KUMPULAN TUGAS:
[1] Menurut keterangan Hanifah dalam artikel tentang workshop pengarusutamaan gender, apa tujuan pertemuan tersebut diadakan? Jawab dalam satu sampai tiga kalimat.
[2] Tuliskan lanjutan artikel tentang workshop pengarusutamaan gender, dimulai setelah kalimat terakhirnya.

DOKUMEN:
*****

Perempuan Muslim Ahmadiyah (Lajnah Imaillah) menghadiri undangan Workshop Pengarusutamaan Gender dalam Kebebasan Beragama & Berkeyakinan. Jakarta, (08/08/22).
Forum Group Discussion (FGD) yang diadakan AMAN Indonesia. Di wakili oleh Evy affiati dan Eva Hanifa yang merupakan Pengurus Pusat Lajnah Imaillah Indonesia, Husna Arifa (Perempuan Ahmadiyah), Sofia Farzanah (Media Center Nasional dan Mahasiswi Ahmadiyah).
Workshop juga mengundang penyintas kebebasan beragama dan berkeyakinan lainnya seperti IJABI dan GKI Yasmin, yang pada saat itu berhalangan hadir. Sementara itu Forum diskusi melibatkan AMAN Indonesia, diantaranya Ruby Kholifah, Hanifah, dan AMAN Tim lainnya, Thowik dari KabarSejuk, Syera Anggreini Buntara-Peneliti Kebebasan Beragama/Berkeyakinan SETARA Institute, dan beberapa peneliti lainnya.
Menurut keterangan Hanifah, koordinator program AMAN, Pertemuan diadakan dengan tujuan untuk menyusun standar perarusutamaan gender yakni panduan penanganan kasus untuk membantu penyintas pelanggaran HAM khususnya perempuan dan anak.
Pada sesi pertama, telah diadakan diskusi serupa yakni identifikasi pengalaman dari pelanggaran HAM Kebebasan Berekspresi.
Kemudian dilanjutkan dengan forum yang berbeda yakni identifikasi Pengalaman Korban atas kasus Kebebasan Beragama dan Berkeyakinan – FGD bersama penyintas KBB (Kelompok Agama dan Kepercayaan).
“Kita ingin menggali bagaimana pengalaman perempuan penyintas, sejauhmana trauma membekas hingga apa yang dilakukan organisasi dan dirinya sendiri dalam pemulihan atau trauma healing. Agar sama-sama dapat kita buat panduan advokasi KBB yang berperspektif gender” Ujar Ruby Kholifah.
Dalam diskusi, Tim peneliti mengidentifikasi permasalahan hingga stratergi dengan meminta penyintas menceritakan bagaimana pengalaman pribadi menjadi penyintas diskriminasi dan keadaan teman-teman yang berada di pengungsian maupun yang baru terjadi konflik. Identifikasi dilakukan untuk mengetahui pengalaman-pengalaman perempuan dalam isu Kebebasan Beragama dan Berkeyakinan serta upaya-upaya advokasi dalam pemenuhan hak korban.

*****

BAGIAN DATA:
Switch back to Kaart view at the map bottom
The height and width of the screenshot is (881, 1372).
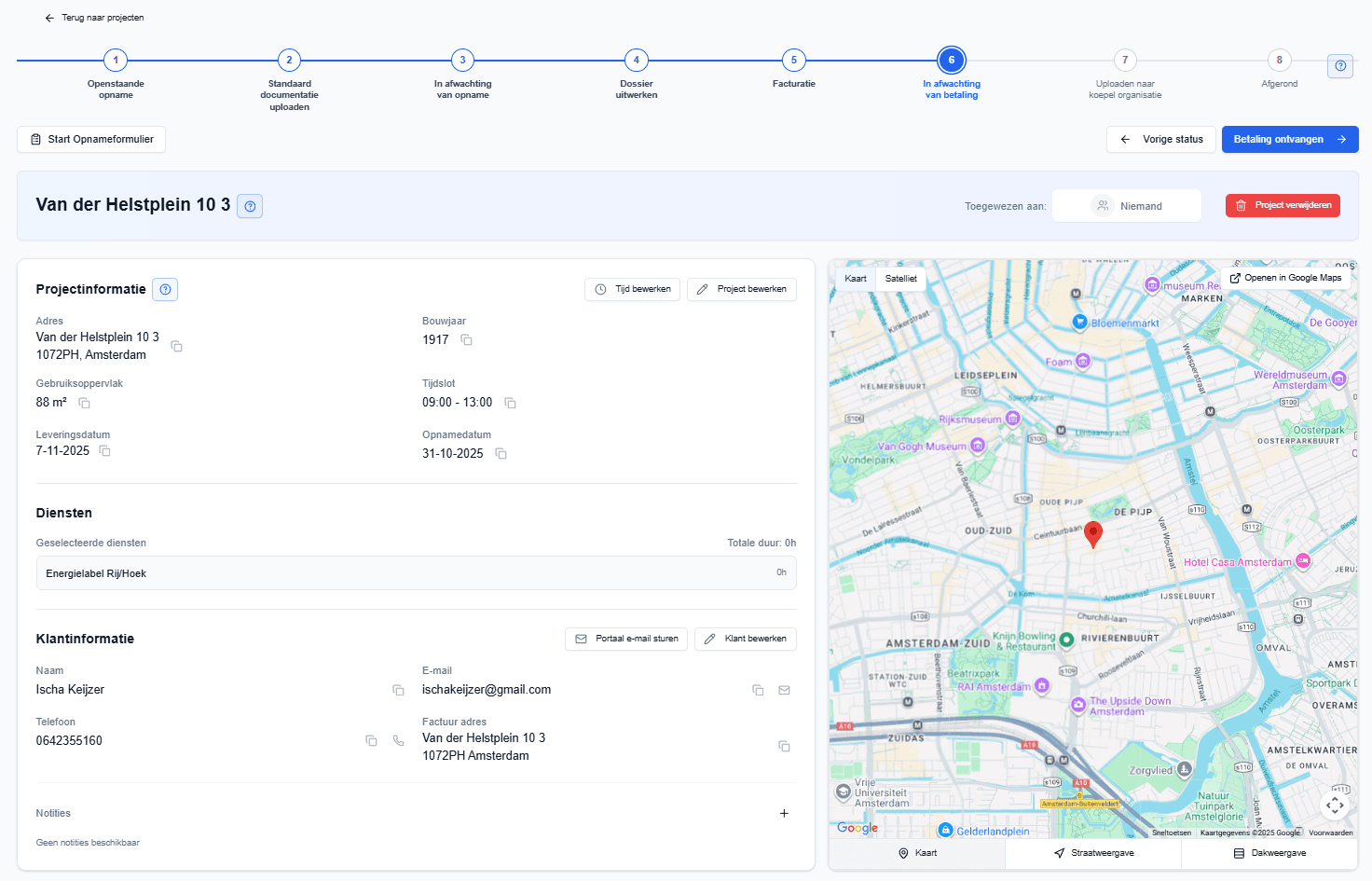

*****

JAWABAN PER TUGAS:
[1] Menurut Hanifah, koordinator program AMAN, pertemuan itu diadakan untuk menyusun standar pengarusutamaan gender. Standar tersebut berupa panduan penanganan kasus untuk membantu penyintas pelanggaran HAM, khususnya perempuan dan anak.

[2]
“Kalau bicara menyintasi trauma, saya bisa membagi kepada dua hal, penyintas secara fisik yakni anggota ahmadi yang mengalami penyerangan, pengusiran, pembakaran rumah dan rumah ibadah secara langsung. Dan Ahmadi yang mengalami diskriminasi non fisik yakni ujaran kebencian, stigma, di jauhi, di perlakukan tidak adil di suatu tempat atau lembaga. Semuanya bermuara pada pengalaman trauma yang berbeda dan tetap perlu penanganan khusus. Teman-teman di Transito sangat jelas kehilangan hak tumbuh kembang yang baik bahkan kesehatan reporduksi yang terganggu karena ada di tempat yang dihuni banyak orang. Perempuan dan anak disana jelas menjadi memikul beban traumatik ganda. Sementara teman-teman yang lain saat muda merasakan pengusiran di rumah ibadah ataupun menerima diskriminasi di lingkungannya mengakibatkan anak muda khususnya sempat menutup diri karena ketakutan dan trauma”. Ujar Sofia dalam kesempatannya menyampaikan pendapat.
Menurutnya, perempuan ahmadi juga kerap menjadi sasaran pelecehan verbal, ujaran kebencian yang membawa identitasnya sebagai perempuan dan stigma masyarakat. Seperti “Cantik tapi sayang Ahmadiyah” dan sebagainya. Hal ini menjadi penting diperhatikan oleh setiap organiasi keagamaan dan keyakinan, bahwa isu perempuan dan anak masih belum sepenuhnya diperhatikan
Thowik dari KabarSEJUK menjelaskan bahwa Ahmadiyah sudah cukup progresif memperhatikan jamaahnya termasuk menangani anggota yang mengalami penyerangan dan pengusiran. Dia juga berbagi pengalaman mendampingi advokasi beberapa organisasi lain yang termajinalkan disuatu tempat. Karena setiap daerah berbeda kasus dan akar masalah, tapi lagi-lagi perempuan sering tidak dilibatkan dalam upaya-upaya advokasi pemenuhan dan pemulihan hal termasuk trauma healingnya.
Salah satu peneliti bertanya mengenai Bagaimana Ahmadiyah tidak memiliki masalah dalam beberapa kasus, dimana jika perempuan di organisasi tertentu sangat direndahkan dan rentan pelecehan. “Khalifah Ahmadiyah selalu mengajarkan ajaran Rasulullah untuk menghormati perempuan, mengajarkan tingginya derajat perempuan termasuk mendukung perempuan untuk meraih pendidikan setinggi-tingginya” Jelas Evi saat menjawab pertanyaan tersebut.
Sesi dilanjutkan dengan Pemetaan Pengalaman Korban untuk Penyusunan Konsep PUG (pengarusutamaan gender) dalam merespon kasus KBB dilakukan setelah berdiskusi dan mendengarkan pengalaman perempuan yang didiskusikan setelah mengakhiri diskusi dengan penyintas.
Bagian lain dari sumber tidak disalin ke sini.